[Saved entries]
┄┄┄┄┄┄┄┄┄┄
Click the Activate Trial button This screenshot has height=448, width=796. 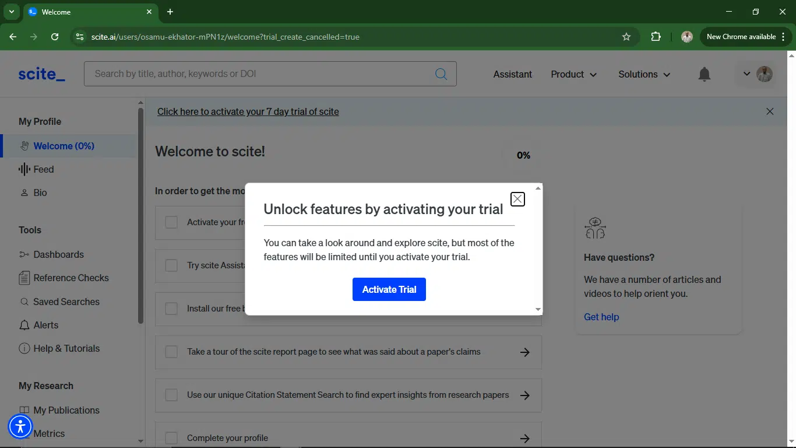click(x=389, y=289)
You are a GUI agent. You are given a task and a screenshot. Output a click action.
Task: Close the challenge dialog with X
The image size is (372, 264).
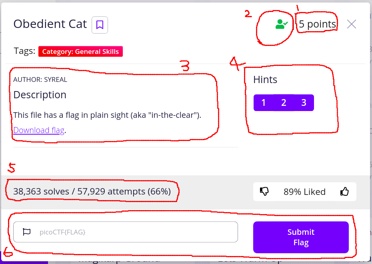[351, 24]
┄┄┄┄┄┄┄┄┄┄
#### BRIEF
Nothing but the lines from the line holding "Task: Close the challenge dialog with X" through the last line of the entries above is to be reproduced, exactly and without pictures.

#### REPLY TO THE TASK
Task: Close the challenge dialog with X
The image size is (372, 264).
[351, 24]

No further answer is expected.